Юрий Матвеевич считал нормальной жизнью для нынешней России нечто похожее на жизнь послевоенного Парижа, ему очень памятную: полно спекулей, непрофессиональных шлюх, американских сигарет и джаза, левых философов в черных беретах и свитерах, нуворишей в дорогих авто и просто сомнительных молодых людей в мягких шляпах и полосатых костюмах, с оставшимися от бошей «вальтерами» за поясами брюк сзади. Иногда возникали и другие ассоциации: например, с некоторыми африканскими странами, в которых архитектор Шацкий провел немало лет, строя православные храмы для малочисленных, но твердых в вере тамошних русских общин. Насмотрелся он там на бессовестность властей, наслушался ночной стрельбы, после которой иногда одни воры и душегубы изгонялись из президентских и министерских дворцов другими такими же, пожил в шикарных отелях, возвышавшихся среди мерзости и грязи.

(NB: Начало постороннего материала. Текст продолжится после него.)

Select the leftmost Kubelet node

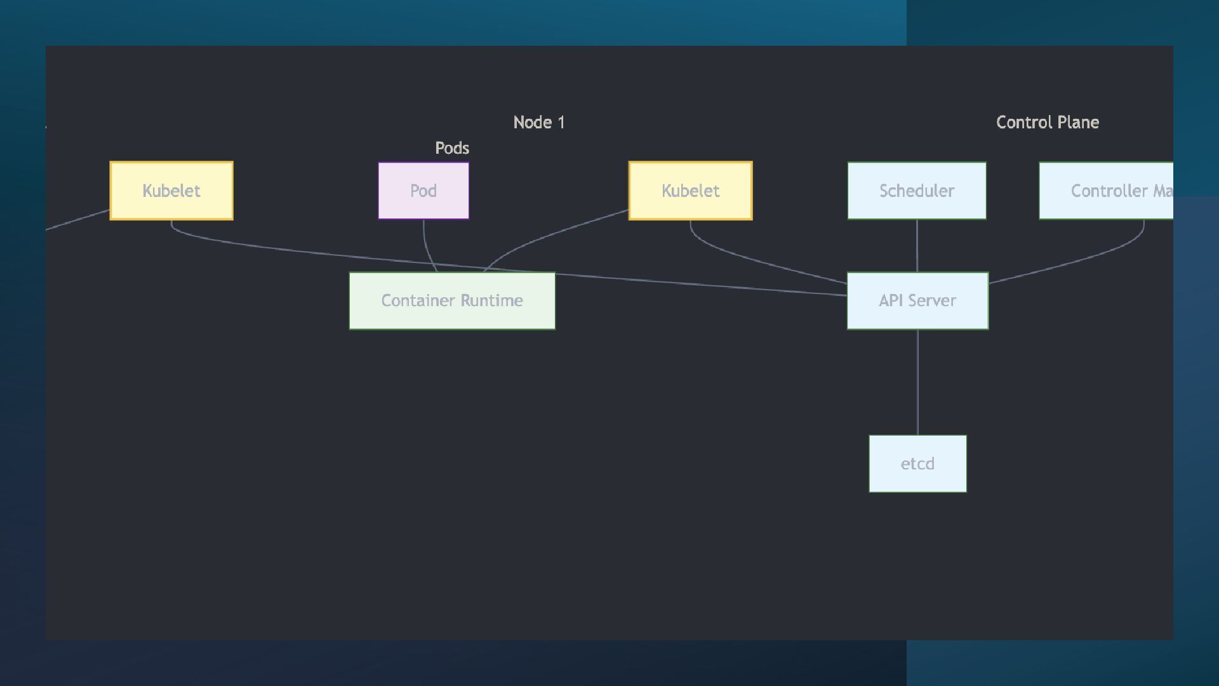tap(171, 191)
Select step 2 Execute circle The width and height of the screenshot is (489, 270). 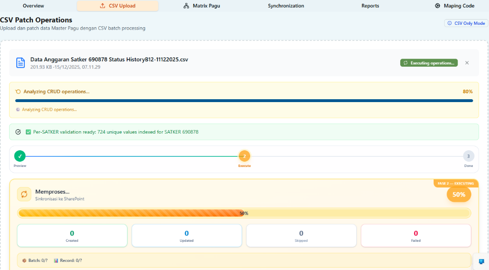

Но эту параллель, поскольку был хотя и трезвомыслящим, но патриотом, он сам и отвергал: все же Русь Святая – не Нигерия какая-нибудь.
Впоследствии почти все предположения Юрия Матвеевича подтвердились, чему он сам удивлялся.
Дело в том, что родился Шацкий на ферме в Бретани, в часе езды от Руана – ферму эту его отец купил в двадцать восьмом, десять лет оттрубив в парижском такси, через год привез туда юную жену, русскую же, конечно, парижанку, там Юрий и родился весною тридцатого.
С семнадцати лет, как уехал в Эколь Политекник, жил молодой Шацкий в Париже, меняя только арондисманы соответственно квартирам, более и более просторным по мере карьеры. Из квартир этих, именно ввиду карьеры, он отъезжал на очень долгие сроки, на годы, строить храмы по всему миру, от упомянутой Нигерии до Новой Зеландии, от Аргентины до Аляски...
Но в России, которую он, естественно, считал родиной, Шацкий ни разу до сего времени не побывал. Да и в голову ему не приходило ехать туда при большевиках. Увлечения коммунистическими идеями и вообще левой романтикой, повального среди французских интеллектуалов его, да и последующих поколений, он счастливо избежал. Может, потому что безумно любил своего отца, мичмана Императорского флота Матвея Георгиевича Шацкого, и мать, Елену Николаевну, в девичестве Энгельгардт. Люди эти, жизни и мысли которых навеки остались для него не подлежащими никаким оценкам, кроме восхищения, Россию любили, как и подобает русским, мечтали о ней, но при коммунистах мечты эти оставались необсуждаемо платоническими – как об утраченном рае.